Directions for this task » In the listing below, start your output at the line with "Click the Speech date header cell" and end it after the line with "Click the Management", copying every line exactly.

------ Records for this exercise

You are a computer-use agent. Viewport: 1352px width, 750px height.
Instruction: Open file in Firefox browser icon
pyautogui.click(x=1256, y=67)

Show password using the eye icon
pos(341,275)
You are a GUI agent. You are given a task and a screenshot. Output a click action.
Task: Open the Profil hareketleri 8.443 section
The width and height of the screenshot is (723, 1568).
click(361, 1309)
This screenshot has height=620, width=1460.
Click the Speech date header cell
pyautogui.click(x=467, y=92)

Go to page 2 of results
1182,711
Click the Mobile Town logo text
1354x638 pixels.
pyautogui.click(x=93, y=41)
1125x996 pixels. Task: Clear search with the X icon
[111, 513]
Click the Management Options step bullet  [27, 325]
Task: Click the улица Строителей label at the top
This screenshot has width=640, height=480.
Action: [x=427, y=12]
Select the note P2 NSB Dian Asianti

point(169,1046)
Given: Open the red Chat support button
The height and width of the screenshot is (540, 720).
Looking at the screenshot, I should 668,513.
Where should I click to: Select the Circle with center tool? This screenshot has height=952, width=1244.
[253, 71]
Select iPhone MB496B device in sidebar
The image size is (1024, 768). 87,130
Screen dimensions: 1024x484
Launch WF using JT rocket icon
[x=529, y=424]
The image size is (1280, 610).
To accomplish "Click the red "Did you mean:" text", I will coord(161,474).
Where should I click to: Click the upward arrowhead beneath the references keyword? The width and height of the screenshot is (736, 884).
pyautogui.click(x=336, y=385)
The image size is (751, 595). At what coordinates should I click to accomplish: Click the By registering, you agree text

------------

Response box »
Click the Speech date header cell
pyautogui.click(x=467, y=92)

Go to page 2 of results
1182,711
Click the Mobile Town logo text
1354x638 pixels.
pyautogui.click(x=93, y=41)
1125x996 pixels. Task: Clear search with the X icon
[111, 513]
Click the Management Options step bullet  [27, 325]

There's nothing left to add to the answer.